Now, because of a propellant or valve failure, the Peregrine will become a true space wanderer. For better or worse, it will live up to its name. Like the ninth-century Irish pilgrims who set out in a boat with no sail or oars, trusting themselves to where the seas and winds might take them, Peregrine is truly on a course for the stars, boldly going where no one has gone before.

By http://i300.photobucket.com/albums/nn13/etmassey/star-trek-cast.jpg, Fair use, https://en.wikipedia.org/w/index.php?curid=26911344

By somethinggrand

writing and walking

4 replies on “Be Careful What You Name a Lunar Lander”

Thanks for this Matthew! I hadn’t heard about the Navajo Nation protests, which makes sense in so many ways unlike the mission itself. Perhaps, in this instance, peregrination is the closest ending to redemption possible?

I believe so too, Allen!
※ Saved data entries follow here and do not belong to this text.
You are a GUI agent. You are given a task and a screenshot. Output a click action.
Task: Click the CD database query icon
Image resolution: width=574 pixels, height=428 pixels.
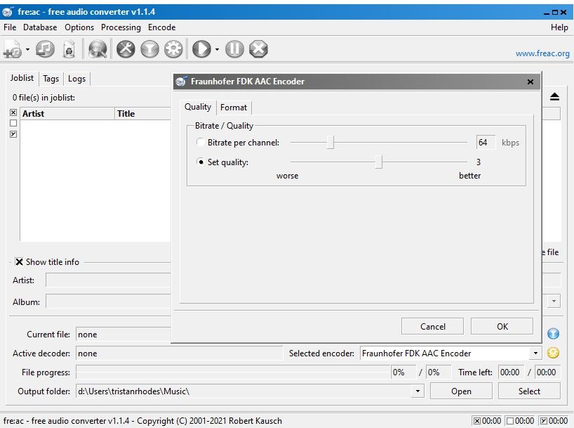pos(98,48)
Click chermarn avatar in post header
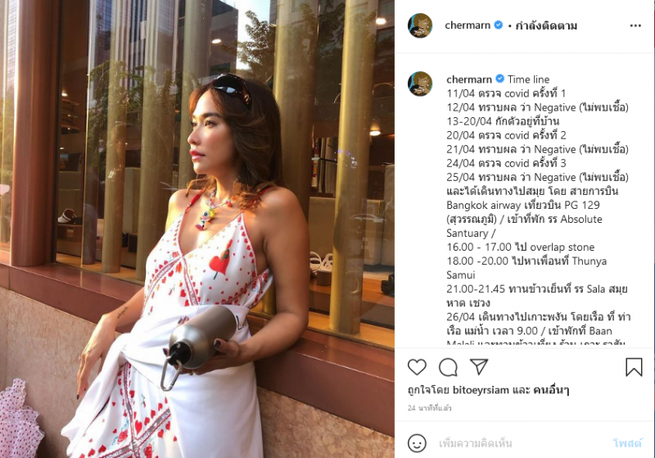 pyautogui.click(x=419, y=25)
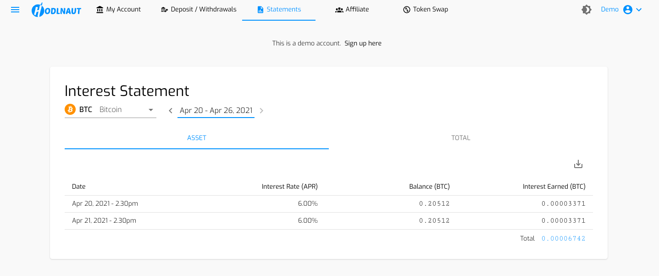
Task: Switch to the TOTAL tab
Action: pos(461,138)
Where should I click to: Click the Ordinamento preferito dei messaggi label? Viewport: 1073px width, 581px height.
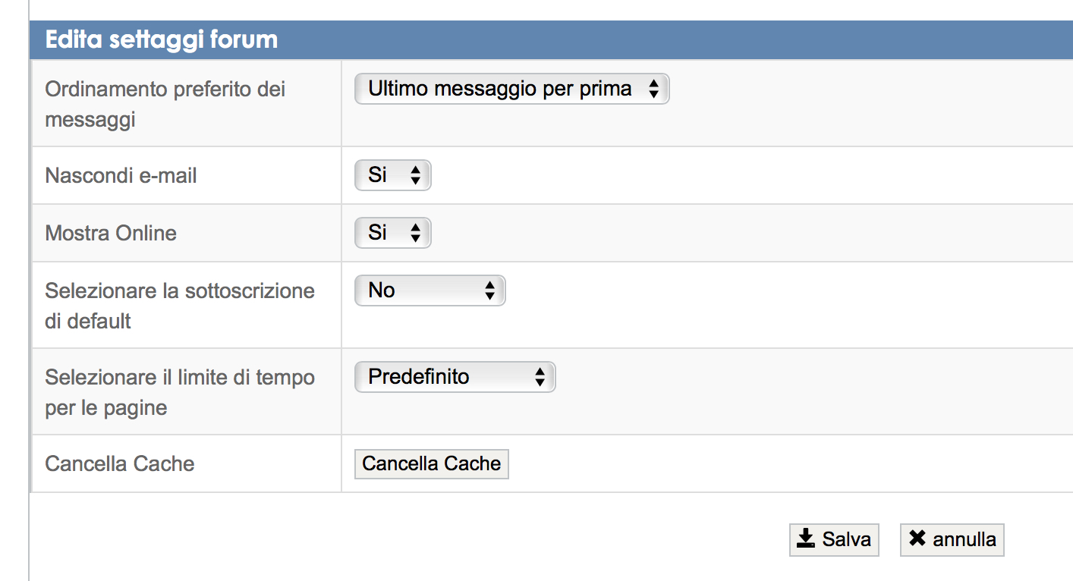pos(165,104)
I saw a few online articles that talked about the fate of the Peregrine as sealed by the objection of the Navajo and their believe that the bodily remains would be sacrilege on the moon…

Aw! Too bad for the folks who, I’m sure, worked their tails off to get this space project off the ground (literally)! Of course they must be hugely disappointed. But you know what? This conveyance, now a true “space wanderer,” has a new mission: who knows where it will go, what it may discover? And many are the people (I, for one!) who wouldn’t mind their remains being on that ship, heading for the stars! Fly, Peregrine, fly!
P.S. – love the illustration, Sara Parks!